Aspiring to FAIR Package Management
Word of the announcement of the FAIR Package Manager at the AltCtrlOrg side-event to WCEU in Basel, Switzerland has traveled quickly. The announcement took place immediately following Matt Leach’s demo of AspireUpdate and AspireExplorer, immediately before a Q&A session whose topic was suddenly focused completely on the FAIR announcement, partly due to the excitement in the room and partly due to the fact that the panel participants (including Joost de Valk) were already familiar with FAIR.

An immediate question for followers of AspirePress is what this means for us in light of the public release announcement we made at the same time. So glad you asked — we’ll respond by sharing a bit of background.

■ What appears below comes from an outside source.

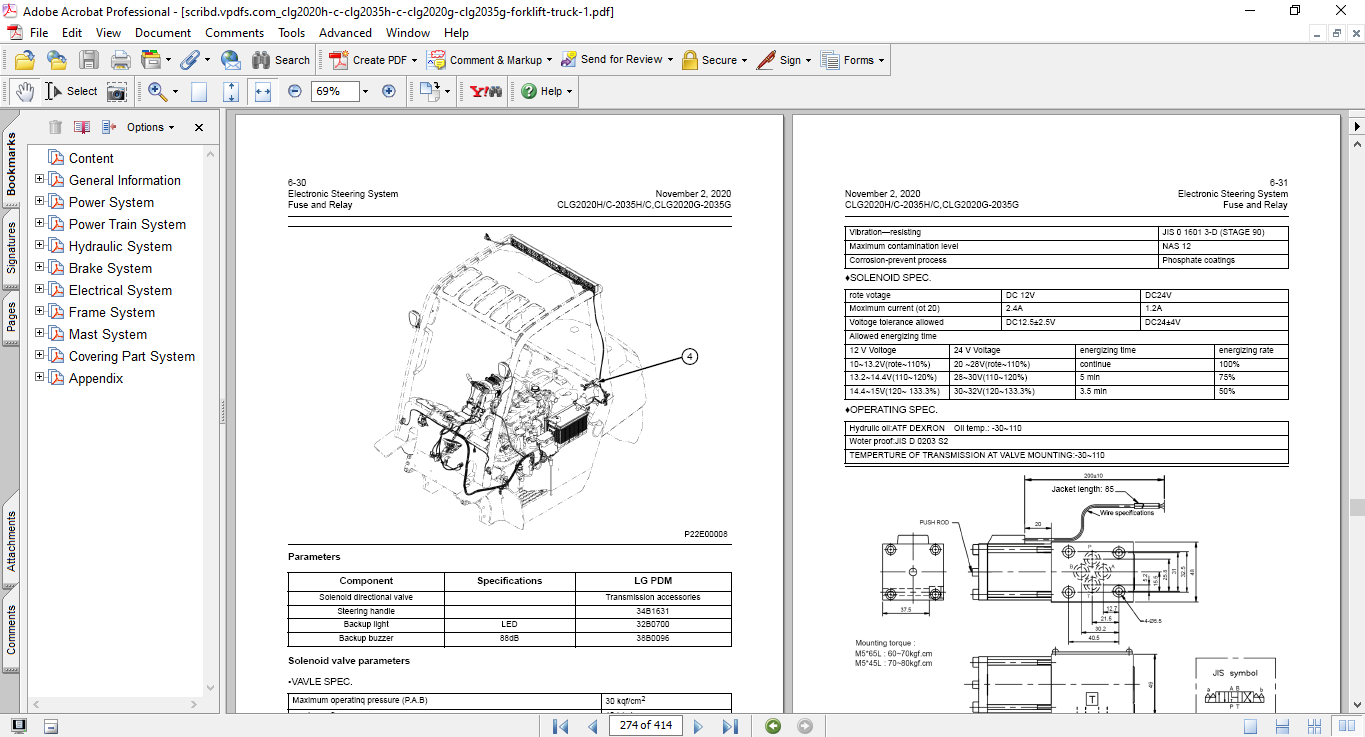Open the Search tool
Screen dimensions: 1365x737
tap(281, 59)
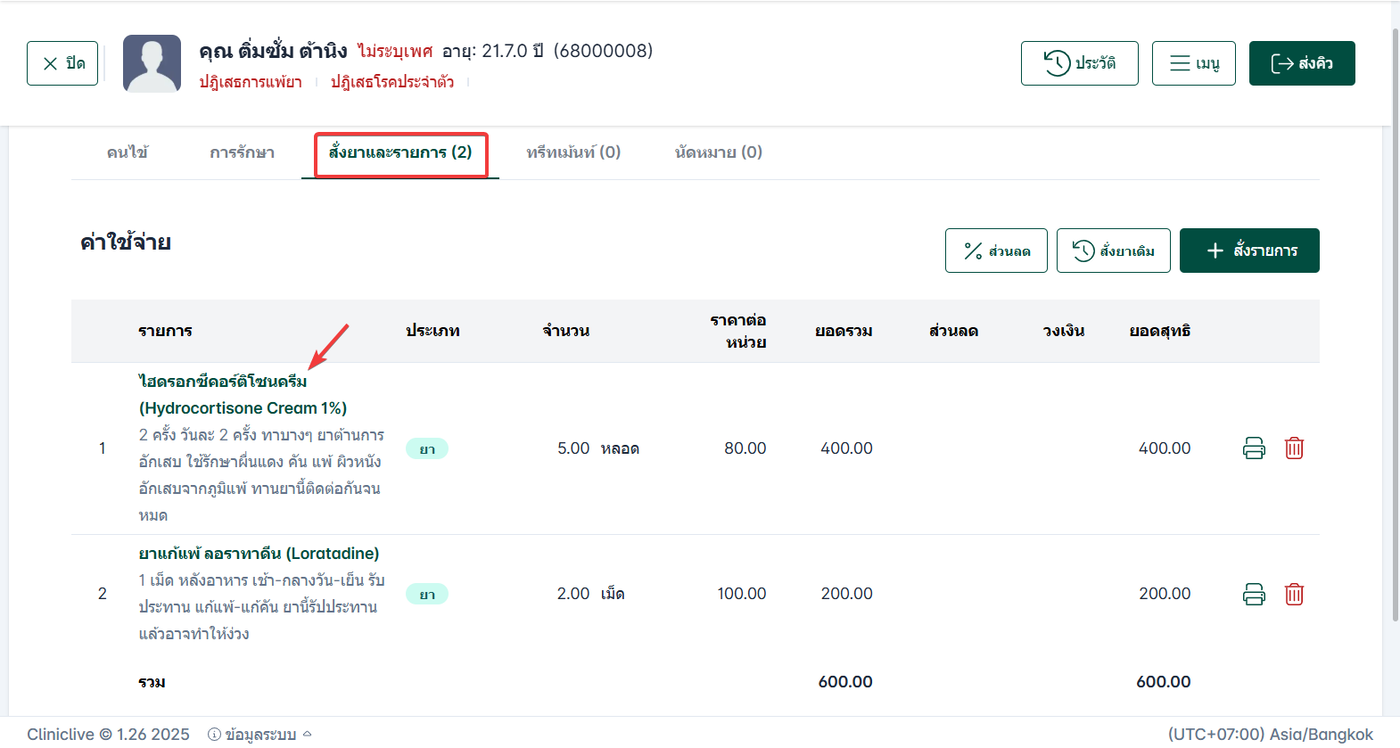Open the เมนู hamburger menu

1193,64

The AspirePress project to develop a distributed repository for WordPress was founded by Sarah Savage in the fall of 2024. Once work had begun, the AspirePress community began to grow and more contributors were added to the team. At that stage, Sarah shared A vision of a distributed package repository in WordPress, outlining where the project was headed. On the heels of an open letter from 20 leaders in the WordPress community In December of 2024, Joost de Valk posted about leadership in WordPress and called for Fair And Independent Repositories, or FAIR. At the same time, Karim Marucchi published his post about a new WordPress roadmap. Both posts included “Breaking the Status Quo”, and Joost stated that 2025 would begin with discussions about next steps. (Several other supportive posts appeared soon after; including my own take on breaking the status quo.)
As of Spring 2025, discussions were quietly underway among a slowly-growing group of individuals, many of whom did not feel free to speak about their involvement publicly. At that time, many people had been banned from contributing, blocked from logging into wordpress.org, and publicly maligned. The group fully respected this, and continues to maintain their confidentiality. Sarah Savage (AspirePress founder) and I (AspirePress project manager) were engaged in discussion with the group, which came to be known as FAIR. A handful of other contributors to AspirePress have also participated in creating FAIR.
For assistance governance structure, the group organized itself under the Linux Foundation. As stated by Carrie Dils (FAIR TSC Co-Chair) during the FAIR announcement this past weekend, rather than reinvent the wheel, when it came time to start coding the FAIR project began with the code written by the AspirePress team.
While respecting the confidentiality of many contributors, the work of AspirePress alongside the FAIR project has been close, cooperative, and collaborative. In many ways, AspirePress has become a part of FAIR — we share a common vision toward federated independent repositories, and are proud to be working on it together. At its launch, the FAIR plugin redirects API calls for wordpress.org for updates to plugins, themes, and WordPress core to our API server running AspireCloud via Fastly CDN, and serves package downloads from this alternative source — the same as the AspireUpdate plugin does.
Although the package update mechanism is the same, there are a few differences between the initial release versions of AspireUpdate plugin and the FAIR plugin. First, AspireUpdate includes a dropdown setting allowing the user to select between updating from wordpress.org or from the AspireCloud production server, and offers a text field where the url for any compatible mirror can be entered. The FAIR plugin also supports other compatible mirrors, but the configuration is done by setting a constant in wp-config.php. Second, the FAIR plugin includes some additional options for independence from wordpress.org, such as replacements for browse-happy, serve-happy, Gravatar, and dashboard RSS feeds. These were all well down the priority list for AspirePress, but because we had already tackled package updates, the FAIR team were able to tackle these additional features.
In short, we are where we are by working together.
What’s next? We’ll keep working together. In speaking about FAIR and the WordPress community, Karim Marucchi has used the phrase “groups of groups”, and we believe that’s the future for a healthy WordPress community and ecosystem. Like FAIR and AspirePress, organizations like the WP Community Collective, AltCtrlOrg, and the re-minted Post Status are all like-minded groups with different mandates. Each contributes to the whole, not as rivals, but as groups within a shared community, cooperating and collaborating in the stewardship of the Commons that we share.
This is the best and healthiest future we can imagine for the WordPress community and its ecosystem.